--- Excerpted data ---
****
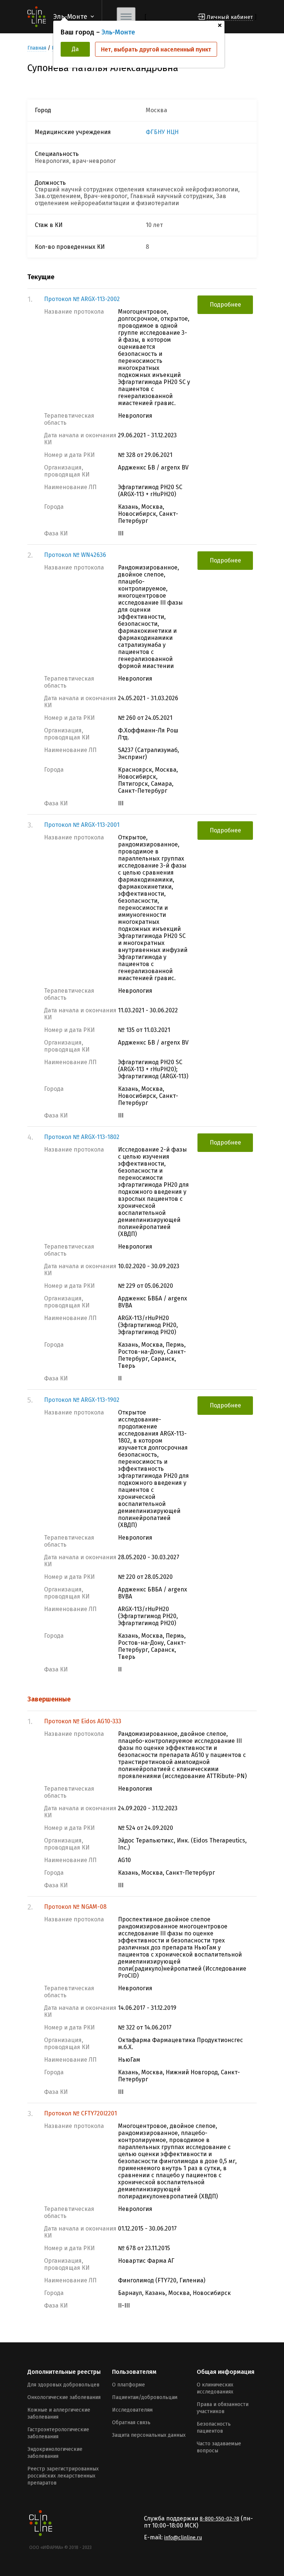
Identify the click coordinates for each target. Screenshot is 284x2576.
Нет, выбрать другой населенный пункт (156, 49)
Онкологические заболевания (64, 2397)
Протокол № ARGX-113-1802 (81, 1136)
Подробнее (225, 304)
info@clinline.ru (183, 2538)
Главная (36, 48)
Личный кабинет (230, 17)
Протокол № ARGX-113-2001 (81, 824)
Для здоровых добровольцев (63, 2385)
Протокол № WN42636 (75, 554)
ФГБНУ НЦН (162, 132)
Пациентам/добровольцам (145, 2397)
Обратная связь (131, 2422)
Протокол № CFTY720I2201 (80, 2113)
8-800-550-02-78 (219, 2519)
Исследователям (132, 2410)
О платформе (128, 2385)
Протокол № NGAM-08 (75, 1906)
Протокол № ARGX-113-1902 (81, 1399)
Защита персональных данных (149, 2435)
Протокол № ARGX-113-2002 (82, 299)
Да (75, 49)
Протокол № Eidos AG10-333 (82, 1721)
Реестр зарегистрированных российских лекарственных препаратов (63, 2476)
****
--- Your assignment ---
Give only the number of lines in the entries that contain "ARGX".

--- Completed exercise ---
4